Construction of a ceRNA network and a genomic-clinicopathologic nomogram to predict survival for HBV-related HCC

Some lncRNA-associated competing endogenous RNAs (ceRNAs) are considered as potential biomarkers for targeted therapies and prognosis in human cancer. In our present study, we aimed to construct a ceRNA network and establish a genomic-clinicopathologic nomogram to provide insights into the molecular mechanisms and predict survival for HBV-related HCC. The Cancer Genome Atlas (TCGA) database was applied to collect the data of LIHC RNA-seq dataset and miRNA-seq dataset as well as the clinicopathological information. Identification of differentially expressed RNAs (mRNAs, lncRNAs, and miRNAs) between HBV-related HCC samples and normal samples was conducted using Limma package in R. The Database for Annotation, Visualization, and Integrated Discovery (DAVID) was used for performing the functional enrichment analysis of differentially expressed mRNAs. The ceRNA network was carried out using Cytoscape. The LASSO-penalized Cox regression analysis was implemented to identify HCC-related lncRNAs, and the multivariate Cox regression analysis was conducted for the establishment of a genomic-clinicopathology nomogram. A total of 1859 DEmRNAs, 113 DElncRNAs, and 89 DEmiRNAs were screened out etween HBV-related HCC samples and normal samples. A ceRNA network including 44 DEmRNAs, 7 DElncRNAs, and 20 DEmiRNAs was constructed. 7 DElncRNAs (PVT1, LINC01138, LINC02499, AL355488.2, FGF14-AS2, MAFG-AS1 and LINC00261) were finally identified as prognostic indicators. The area under the curve reached 0.8169 for the 7-lncRNA signature.

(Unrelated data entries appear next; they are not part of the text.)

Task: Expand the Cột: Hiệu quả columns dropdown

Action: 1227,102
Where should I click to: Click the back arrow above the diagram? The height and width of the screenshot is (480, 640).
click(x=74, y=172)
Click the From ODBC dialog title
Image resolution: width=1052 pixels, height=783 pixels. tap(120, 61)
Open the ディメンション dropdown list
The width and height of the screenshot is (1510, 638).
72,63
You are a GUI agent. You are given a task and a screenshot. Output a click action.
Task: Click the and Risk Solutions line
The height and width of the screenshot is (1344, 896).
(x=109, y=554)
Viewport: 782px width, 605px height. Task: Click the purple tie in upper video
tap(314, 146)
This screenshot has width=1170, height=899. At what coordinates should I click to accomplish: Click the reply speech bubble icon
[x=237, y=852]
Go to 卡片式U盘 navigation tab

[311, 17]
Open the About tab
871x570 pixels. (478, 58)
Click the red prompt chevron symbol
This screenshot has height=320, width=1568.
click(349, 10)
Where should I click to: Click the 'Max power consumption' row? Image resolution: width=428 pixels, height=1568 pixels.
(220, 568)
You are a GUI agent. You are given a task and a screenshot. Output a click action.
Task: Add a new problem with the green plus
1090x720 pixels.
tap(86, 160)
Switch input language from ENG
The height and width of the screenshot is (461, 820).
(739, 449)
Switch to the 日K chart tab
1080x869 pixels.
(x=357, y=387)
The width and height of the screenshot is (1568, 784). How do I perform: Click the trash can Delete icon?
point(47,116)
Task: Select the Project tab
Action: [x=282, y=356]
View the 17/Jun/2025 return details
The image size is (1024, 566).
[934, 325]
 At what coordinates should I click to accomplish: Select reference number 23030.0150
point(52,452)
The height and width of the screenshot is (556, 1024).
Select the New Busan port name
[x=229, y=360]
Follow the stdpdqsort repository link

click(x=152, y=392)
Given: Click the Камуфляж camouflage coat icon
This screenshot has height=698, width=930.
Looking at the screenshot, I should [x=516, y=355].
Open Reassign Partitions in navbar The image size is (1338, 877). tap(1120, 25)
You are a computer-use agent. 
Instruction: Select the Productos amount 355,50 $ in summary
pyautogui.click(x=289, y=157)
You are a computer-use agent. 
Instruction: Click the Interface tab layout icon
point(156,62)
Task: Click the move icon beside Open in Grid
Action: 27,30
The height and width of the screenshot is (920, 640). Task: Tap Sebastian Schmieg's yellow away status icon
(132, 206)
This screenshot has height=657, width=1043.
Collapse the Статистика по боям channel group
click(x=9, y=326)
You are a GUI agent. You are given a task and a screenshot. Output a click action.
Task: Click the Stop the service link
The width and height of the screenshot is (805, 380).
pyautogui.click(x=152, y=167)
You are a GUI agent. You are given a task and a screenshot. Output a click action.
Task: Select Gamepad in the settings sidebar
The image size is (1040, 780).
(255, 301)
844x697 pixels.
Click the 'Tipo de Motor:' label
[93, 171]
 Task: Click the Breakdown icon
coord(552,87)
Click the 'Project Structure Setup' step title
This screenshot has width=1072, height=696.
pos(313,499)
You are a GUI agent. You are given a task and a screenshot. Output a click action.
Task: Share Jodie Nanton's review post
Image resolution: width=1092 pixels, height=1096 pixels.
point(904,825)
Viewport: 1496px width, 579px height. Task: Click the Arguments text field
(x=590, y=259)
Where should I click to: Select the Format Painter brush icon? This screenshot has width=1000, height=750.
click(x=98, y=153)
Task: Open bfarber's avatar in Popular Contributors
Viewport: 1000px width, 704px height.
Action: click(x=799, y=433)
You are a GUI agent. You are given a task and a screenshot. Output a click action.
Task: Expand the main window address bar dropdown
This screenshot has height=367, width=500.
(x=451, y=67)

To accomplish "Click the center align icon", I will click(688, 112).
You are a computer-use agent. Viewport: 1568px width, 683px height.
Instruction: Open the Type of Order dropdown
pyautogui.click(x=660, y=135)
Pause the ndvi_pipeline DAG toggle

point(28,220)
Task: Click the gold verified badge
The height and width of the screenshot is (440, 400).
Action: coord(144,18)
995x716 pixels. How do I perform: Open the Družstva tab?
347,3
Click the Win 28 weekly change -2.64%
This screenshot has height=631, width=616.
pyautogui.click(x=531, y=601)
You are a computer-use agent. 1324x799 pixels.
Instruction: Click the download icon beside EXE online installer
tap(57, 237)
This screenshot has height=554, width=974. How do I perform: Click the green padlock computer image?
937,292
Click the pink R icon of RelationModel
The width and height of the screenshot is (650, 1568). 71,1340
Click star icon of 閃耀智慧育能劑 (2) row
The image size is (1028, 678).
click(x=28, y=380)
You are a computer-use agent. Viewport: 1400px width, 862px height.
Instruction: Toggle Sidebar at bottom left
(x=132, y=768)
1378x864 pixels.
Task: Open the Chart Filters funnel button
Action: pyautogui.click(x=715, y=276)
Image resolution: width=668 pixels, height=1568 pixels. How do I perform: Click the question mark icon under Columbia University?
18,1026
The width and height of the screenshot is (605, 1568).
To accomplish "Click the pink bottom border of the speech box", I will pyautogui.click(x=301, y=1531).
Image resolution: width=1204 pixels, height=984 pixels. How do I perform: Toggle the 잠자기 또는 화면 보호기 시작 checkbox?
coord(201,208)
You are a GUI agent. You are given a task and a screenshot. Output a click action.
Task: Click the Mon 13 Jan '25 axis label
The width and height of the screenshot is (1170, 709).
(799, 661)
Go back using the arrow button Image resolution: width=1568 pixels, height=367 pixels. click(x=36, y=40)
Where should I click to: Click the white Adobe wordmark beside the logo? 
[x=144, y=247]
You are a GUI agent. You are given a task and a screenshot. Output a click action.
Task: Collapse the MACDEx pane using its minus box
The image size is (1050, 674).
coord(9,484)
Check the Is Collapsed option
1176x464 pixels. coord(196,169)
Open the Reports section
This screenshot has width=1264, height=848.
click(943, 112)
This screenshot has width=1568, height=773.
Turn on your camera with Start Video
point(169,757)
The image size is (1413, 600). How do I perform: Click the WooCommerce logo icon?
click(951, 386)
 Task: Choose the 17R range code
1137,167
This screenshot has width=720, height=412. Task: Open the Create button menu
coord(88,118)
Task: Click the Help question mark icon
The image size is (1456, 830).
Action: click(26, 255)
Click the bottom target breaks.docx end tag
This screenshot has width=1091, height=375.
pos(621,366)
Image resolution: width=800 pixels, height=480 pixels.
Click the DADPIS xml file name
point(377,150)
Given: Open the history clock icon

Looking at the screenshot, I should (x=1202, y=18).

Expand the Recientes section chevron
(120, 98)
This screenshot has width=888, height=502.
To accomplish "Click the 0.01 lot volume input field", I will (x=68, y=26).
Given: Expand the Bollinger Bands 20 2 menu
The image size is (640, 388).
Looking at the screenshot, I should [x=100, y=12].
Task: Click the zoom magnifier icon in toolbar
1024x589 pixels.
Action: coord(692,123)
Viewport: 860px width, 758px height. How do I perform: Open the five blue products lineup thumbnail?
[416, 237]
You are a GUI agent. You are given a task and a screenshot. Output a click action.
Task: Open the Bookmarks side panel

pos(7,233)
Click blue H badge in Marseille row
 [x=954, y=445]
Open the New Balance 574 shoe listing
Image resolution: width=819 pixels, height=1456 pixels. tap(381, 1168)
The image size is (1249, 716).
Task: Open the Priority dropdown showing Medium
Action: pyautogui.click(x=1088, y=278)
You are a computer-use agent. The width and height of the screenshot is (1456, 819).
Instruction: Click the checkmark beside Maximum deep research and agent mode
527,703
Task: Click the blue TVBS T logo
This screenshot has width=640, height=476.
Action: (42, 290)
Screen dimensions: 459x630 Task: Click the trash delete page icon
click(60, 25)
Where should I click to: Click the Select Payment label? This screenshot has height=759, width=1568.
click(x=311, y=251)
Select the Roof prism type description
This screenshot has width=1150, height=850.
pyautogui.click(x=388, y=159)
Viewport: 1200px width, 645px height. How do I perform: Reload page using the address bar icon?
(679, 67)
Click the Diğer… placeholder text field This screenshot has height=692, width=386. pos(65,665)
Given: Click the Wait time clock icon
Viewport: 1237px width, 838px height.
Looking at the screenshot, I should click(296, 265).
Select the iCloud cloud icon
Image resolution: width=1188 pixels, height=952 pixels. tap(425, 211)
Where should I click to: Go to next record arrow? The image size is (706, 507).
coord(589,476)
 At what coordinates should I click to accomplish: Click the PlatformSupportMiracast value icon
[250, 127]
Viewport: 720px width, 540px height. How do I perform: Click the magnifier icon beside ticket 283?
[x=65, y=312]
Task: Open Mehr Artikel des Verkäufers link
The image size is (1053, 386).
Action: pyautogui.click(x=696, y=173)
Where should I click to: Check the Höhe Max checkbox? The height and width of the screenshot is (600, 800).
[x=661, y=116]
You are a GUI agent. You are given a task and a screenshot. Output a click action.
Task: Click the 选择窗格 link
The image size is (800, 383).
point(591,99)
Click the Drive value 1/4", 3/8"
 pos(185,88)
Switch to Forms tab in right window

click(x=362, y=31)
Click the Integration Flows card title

The predictive accuracy and clinical application value were remarkably high for the genomic-clinicopathologic nomogram integrating the histological grade and the 7-gene-based prognostic index. Taken together, we have established a ceRNA network with HBV-related HCC-specific DElncRNAs, DEmiRNAs, and DEmRNAs. Furthermore, the genome-wide data of lncRNA expression were analyzed using the TCGA database, and a 7-lncRNA signature was identified as a potential prognostic predictor for HBV-related HCC patients. Novel functional studies were provided by our current findings for elucidating the molecular mechanism of lncRNA in HBV-related HCC.